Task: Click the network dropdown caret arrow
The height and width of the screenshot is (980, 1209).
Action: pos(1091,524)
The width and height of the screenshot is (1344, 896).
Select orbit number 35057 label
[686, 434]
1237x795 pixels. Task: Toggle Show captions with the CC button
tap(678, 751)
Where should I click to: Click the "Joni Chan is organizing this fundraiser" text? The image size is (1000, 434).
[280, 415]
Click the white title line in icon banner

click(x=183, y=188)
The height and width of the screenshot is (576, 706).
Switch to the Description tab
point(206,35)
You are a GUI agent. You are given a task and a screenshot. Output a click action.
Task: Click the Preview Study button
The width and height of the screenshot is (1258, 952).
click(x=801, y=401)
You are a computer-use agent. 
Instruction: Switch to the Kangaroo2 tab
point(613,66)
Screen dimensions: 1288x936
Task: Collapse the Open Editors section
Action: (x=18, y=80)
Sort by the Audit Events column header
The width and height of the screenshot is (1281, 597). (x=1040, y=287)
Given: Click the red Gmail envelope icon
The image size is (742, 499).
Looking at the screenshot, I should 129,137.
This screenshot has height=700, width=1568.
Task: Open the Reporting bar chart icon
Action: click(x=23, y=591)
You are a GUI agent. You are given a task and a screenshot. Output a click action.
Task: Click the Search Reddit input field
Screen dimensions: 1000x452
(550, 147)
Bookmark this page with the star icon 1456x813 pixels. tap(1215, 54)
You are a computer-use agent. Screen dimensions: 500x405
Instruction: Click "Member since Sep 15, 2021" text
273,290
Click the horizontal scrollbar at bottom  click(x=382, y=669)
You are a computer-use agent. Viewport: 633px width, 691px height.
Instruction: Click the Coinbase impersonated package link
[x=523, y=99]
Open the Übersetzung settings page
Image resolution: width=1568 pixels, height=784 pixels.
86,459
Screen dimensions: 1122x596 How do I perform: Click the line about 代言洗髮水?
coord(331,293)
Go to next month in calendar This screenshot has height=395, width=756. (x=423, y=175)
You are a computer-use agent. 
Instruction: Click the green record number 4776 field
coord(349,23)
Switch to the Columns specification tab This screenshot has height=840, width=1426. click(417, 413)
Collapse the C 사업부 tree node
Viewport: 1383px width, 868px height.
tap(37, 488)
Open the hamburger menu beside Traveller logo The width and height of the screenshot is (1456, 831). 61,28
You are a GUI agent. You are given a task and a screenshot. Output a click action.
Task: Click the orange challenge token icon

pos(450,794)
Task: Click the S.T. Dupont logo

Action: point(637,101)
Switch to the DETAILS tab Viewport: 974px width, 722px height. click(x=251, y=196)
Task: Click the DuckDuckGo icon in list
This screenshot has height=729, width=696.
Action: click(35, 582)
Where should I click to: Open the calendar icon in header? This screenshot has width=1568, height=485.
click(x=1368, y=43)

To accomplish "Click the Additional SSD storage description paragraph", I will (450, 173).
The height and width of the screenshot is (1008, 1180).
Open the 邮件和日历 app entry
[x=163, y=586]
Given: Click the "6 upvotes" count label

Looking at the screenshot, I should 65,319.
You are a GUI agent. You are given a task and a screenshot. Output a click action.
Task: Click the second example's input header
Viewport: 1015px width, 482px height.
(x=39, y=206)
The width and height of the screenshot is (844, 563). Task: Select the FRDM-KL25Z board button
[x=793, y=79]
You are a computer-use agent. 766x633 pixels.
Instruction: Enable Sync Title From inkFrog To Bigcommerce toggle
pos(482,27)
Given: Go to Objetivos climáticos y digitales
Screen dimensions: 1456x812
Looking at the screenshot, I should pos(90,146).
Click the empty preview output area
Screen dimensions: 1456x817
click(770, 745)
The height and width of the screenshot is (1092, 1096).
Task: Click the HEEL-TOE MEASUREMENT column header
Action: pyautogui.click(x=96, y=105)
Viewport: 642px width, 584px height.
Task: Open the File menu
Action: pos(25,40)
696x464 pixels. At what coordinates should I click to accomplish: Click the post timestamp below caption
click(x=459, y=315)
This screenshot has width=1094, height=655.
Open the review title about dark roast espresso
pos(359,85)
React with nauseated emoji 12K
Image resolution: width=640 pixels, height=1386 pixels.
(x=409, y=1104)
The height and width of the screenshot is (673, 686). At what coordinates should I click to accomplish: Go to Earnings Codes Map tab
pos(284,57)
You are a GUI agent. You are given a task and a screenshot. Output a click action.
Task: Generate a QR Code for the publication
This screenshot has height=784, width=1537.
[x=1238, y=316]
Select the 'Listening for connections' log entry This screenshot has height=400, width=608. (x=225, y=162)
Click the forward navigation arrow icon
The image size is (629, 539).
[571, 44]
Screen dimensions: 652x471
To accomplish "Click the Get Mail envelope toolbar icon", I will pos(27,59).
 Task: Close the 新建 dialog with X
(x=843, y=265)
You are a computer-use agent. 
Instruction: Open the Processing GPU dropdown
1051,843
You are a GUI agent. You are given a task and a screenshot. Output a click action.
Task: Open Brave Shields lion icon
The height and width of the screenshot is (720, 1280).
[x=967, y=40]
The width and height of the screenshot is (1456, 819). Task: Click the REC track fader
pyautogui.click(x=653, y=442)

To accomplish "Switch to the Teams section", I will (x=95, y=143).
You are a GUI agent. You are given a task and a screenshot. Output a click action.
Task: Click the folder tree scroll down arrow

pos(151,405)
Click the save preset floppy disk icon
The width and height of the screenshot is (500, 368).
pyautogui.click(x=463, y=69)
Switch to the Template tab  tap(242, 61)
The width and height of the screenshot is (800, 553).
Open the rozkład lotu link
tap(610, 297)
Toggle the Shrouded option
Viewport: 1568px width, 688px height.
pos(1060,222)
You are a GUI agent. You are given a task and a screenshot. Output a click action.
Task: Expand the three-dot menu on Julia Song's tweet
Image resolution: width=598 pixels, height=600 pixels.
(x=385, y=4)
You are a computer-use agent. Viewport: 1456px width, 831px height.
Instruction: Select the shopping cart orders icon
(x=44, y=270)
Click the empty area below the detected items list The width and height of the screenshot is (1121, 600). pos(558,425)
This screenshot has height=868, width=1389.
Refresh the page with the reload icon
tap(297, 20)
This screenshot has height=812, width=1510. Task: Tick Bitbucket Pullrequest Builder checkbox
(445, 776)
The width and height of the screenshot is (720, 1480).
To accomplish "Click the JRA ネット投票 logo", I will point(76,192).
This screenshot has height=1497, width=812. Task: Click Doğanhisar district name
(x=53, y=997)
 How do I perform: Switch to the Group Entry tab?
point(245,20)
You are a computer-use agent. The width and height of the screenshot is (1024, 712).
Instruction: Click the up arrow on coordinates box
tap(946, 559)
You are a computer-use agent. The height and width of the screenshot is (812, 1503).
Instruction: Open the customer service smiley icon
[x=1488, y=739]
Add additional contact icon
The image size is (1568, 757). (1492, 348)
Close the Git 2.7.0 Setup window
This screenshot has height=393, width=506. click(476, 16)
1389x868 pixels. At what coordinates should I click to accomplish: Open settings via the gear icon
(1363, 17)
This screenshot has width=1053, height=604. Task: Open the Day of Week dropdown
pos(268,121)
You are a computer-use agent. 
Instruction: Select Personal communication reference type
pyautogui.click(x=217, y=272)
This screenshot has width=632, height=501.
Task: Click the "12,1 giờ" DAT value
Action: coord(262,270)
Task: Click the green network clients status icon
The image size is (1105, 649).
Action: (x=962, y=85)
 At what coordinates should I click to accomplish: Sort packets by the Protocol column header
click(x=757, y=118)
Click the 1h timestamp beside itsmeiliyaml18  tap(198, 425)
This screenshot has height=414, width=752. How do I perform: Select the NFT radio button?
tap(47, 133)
━━━━━━━━━━━━━━━━━━━━━━━━━━━━━━
### THE PROBLEM
Please reproduce all of the material above word for word, changing nothing.

### COMPLETE RESPONSE
Task: Click the network dropdown caret arrow
The height and width of the screenshot is (980, 1209).
Action: pos(1091,524)
The width and height of the screenshot is (1344, 896).
Select orbit number 35057 label
[686, 434]
1237x795 pixels. Task: Toggle Show captions with the CC button
tap(678, 751)
Where should I click to: Click the "Joni Chan is organizing this fundraiser" text? The image size is (1000, 434).
[280, 415]
Click the white title line in icon banner

click(x=183, y=188)
The height and width of the screenshot is (576, 706).
Switch to the Description tab
point(206,35)
You are a GUI agent. You are given a task and a screenshot. Output a click action.
Task: Click the Preview Study button
The width and height of the screenshot is (1258, 952).
click(x=801, y=401)
You are a computer-use agent. 
Instruction: Switch to the Kangaroo2 tab
point(613,66)
Screen dimensions: 1288x936
Task: Collapse the Open Editors section
Action: (x=18, y=80)
Sort by the Audit Events column header
The width and height of the screenshot is (1281, 597). (x=1040, y=287)
Given: Click the red Gmail envelope icon
The image size is (742, 499).
Looking at the screenshot, I should 129,137.
This screenshot has height=700, width=1568.
Task: Open the Reporting bar chart icon
Action: click(x=23, y=591)
You are a GUI agent. You are given a task and a screenshot. Output a click action.
Task: Click the Search Reddit input field
Screen dimensions: 1000x452
(550, 147)
Bookmark this page with the star icon 1456x813 pixels. tap(1215, 54)
You are a computer-use agent. Screen dimensions: 500x405
Instruction: Click "Member since Sep 15, 2021" text
273,290
Click the horizontal scrollbar at bottom  click(x=382, y=669)
You are a computer-use agent. Viewport: 633px width, 691px height.
Instruction: Click the Coinbase impersonated package link
[x=523, y=99]
Open the Übersetzung settings page
Image resolution: width=1568 pixels, height=784 pixels.
86,459
Screen dimensions: 1122x596 How do I perform: Click the line about 代言洗髮水?
coord(331,293)
Go to next month in calendar This screenshot has height=395, width=756. (x=423, y=175)
You are a computer-use agent. 
Instruction: Click the green record number 4776 field
coord(349,23)
Switch to the Columns specification tab This screenshot has height=840, width=1426. click(417, 413)
Collapse the C 사업부 tree node
Viewport: 1383px width, 868px height.
tap(37, 488)
Open the hamburger menu beside Traveller logo The width and height of the screenshot is (1456, 831). 61,28
You are a GUI agent. You are given a task and a screenshot. Output a click action.
Task: Click the orange challenge token icon

pos(450,794)
Task: Click the S.T. Dupont logo

Action: point(637,101)
Switch to the DETAILS tab Viewport: 974px width, 722px height. click(x=251, y=196)
Task: Click the DuckDuckGo icon in list
This screenshot has height=729, width=696.
Action: click(35, 582)
Where should I click to: Open the calendar icon in header? This screenshot has width=1568, height=485.
click(x=1368, y=43)

To accomplish "Click the Additional SSD storage description paragraph", I will (450, 173).
The height and width of the screenshot is (1008, 1180).
Open the 邮件和日历 app entry
[x=163, y=586]
Given: Click the "6 upvotes" count label

Looking at the screenshot, I should 65,319.
You are a GUI agent. You are given a task and a screenshot. Output a click action.
Task: Click the second example's input header
Viewport: 1015px width, 482px height.
(x=39, y=206)
The width and height of the screenshot is (844, 563). Task: Select the FRDM-KL25Z board button
[x=793, y=79]
You are a computer-use agent. 766x633 pixels.
Instruction: Enable Sync Title From inkFrog To Bigcommerce toggle
pos(482,27)
Given: Go to Objetivos climáticos y digitales
Screen dimensions: 1456x812
Looking at the screenshot, I should pos(90,146).
Click the empty preview output area
Screen dimensions: 1456x817
click(770, 745)
The height and width of the screenshot is (1092, 1096).
Task: Click the HEEL-TOE MEASUREMENT column header
Action: pyautogui.click(x=96, y=105)
Viewport: 642px width, 584px height.
Task: Open the File menu
Action: pos(25,40)
696x464 pixels. At what coordinates should I click to accomplish: Click the post timestamp below caption
click(x=459, y=315)
This screenshot has width=1094, height=655.
Open the review title about dark roast espresso
pos(359,85)
React with nauseated emoji 12K
Image resolution: width=640 pixels, height=1386 pixels.
(x=409, y=1104)
The height and width of the screenshot is (673, 686). At what coordinates should I click to accomplish: Go to Earnings Codes Map tab
pos(284,57)
You are a GUI agent. You are given a task and a screenshot. Output a click action.
Task: Generate a QR Code for the publication
This screenshot has height=784, width=1537.
[x=1238, y=316]
Select the 'Listening for connections' log entry This screenshot has height=400, width=608. (x=225, y=162)
Click the forward navigation arrow icon
The image size is (629, 539).
[571, 44]
Screen dimensions: 652x471
To accomplish "Click the Get Mail envelope toolbar icon", I will pos(27,59).
 Task: Close the 新建 dialog with X
(x=843, y=265)
You are a computer-use agent. 
Instruction: Open the Processing GPU dropdown
1051,843
You are a GUI agent. You are given a task and a screenshot. Output a click action.
Task: Open Brave Shields lion icon
The height and width of the screenshot is (720, 1280).
[x=967, y=40]
The width and height of the screenshot is (1456, 819). Task: Click the REC track fader
pyautogui.click(x=653, y=442)

To accomplish "Switch to the Teams section", I will (x=95, y=143).
You are a GUI agent. You are given a task and a screenshot. Output a click action.
Task: Click the folder tree scroll down arrow

pos(151,405)
Click the save preset floppy disk icon
The width and height of the screenshot is (500, 368).
pyautogui.click(x=463, y=69)
Switch to the Template tab  tap(242, 61)
The width and height of the screenshot is (800, 553).
Open the rozkład lotu link
tap(610, 297)
Toggle the Shrouded option
Viewport: 1568px width, 688px height.
pos(1060,222)
You are a GUI agent. You are given a task and a screenshot. Output a click action.
Task: Expand the three-dot menu on Julia Song's tweet
Image resolution: width=598 pixels, height=600 pixels.
(x=385, y=4)
You are a computer-use agent. Viewport: 1456px width, 831px height.
Instruction: Select the shopping cart orders icon
(x=44, y=270)
Click the empty area below the detected items list The width and height of the screenshot is (1121, 600). pos(558,425)
This screenshot has height=868, width=1389.
Refresh the page with the reload icon
tap(297, 20)
This screenshot has height=812, width=1510. Task: Tick Bitbucket Pullrequest Builder checkbox
(445, 776)
The width and height of the screenshot is (720, 1480).
To accomplish "Click the JRA ネット投票 logo", I will point(76,192).
This screenshot has height=1497, width=812. Task: Click Doğanhisar district name
(x=53, y=997)
 How do I perform: Switch to the Group Entry tab?
point(245,20)
You are a computer-use agent. The width and height of the screenshot is (1024, 712).
Instruction: Click the up arrow on coordinates box
tap(946, 559)
You are a computer-use agent. The height and width of the screenshot is (812, 1503).
Instruction: Open the customer service smiley icon
[x=1488, y=739]
Add additional contact icon
The image size is (1568, 757). (1492, 348)
Close the Git 2.7.0 Setup window
This screenshot has height=393, width=506. click(476, 16)
1389x868 pixels. At what coordinates should I click to accomplish: Open settings via the gear icon
(1363, 17)
This screenshot has width=1053, height=604. Task: Open the Day of Week dropdown
pos(268,121)
You are a computer-use agent. 
Instruction: Select Personal communication reference type
pyautogui.click(x=217, y=272)
This screenshot has width=632, height=501.
Task: Click the "12,1 giờ" DAT value
Action: coord(262,270)
Task: Click the green network clients status icon
The image size is (1105, 649).
Action: (x=962, y=85)
 At what coordinates should I click to accomplish: Sort packets by the Protocol column header
click(x=757, y=118)
Click the 1h timestamp beside itsmeiliyaml18  tap(198, 425)
This screenshot has height=414, width=752. How do I perform: Select the NFT radio button?
tap(47, 133)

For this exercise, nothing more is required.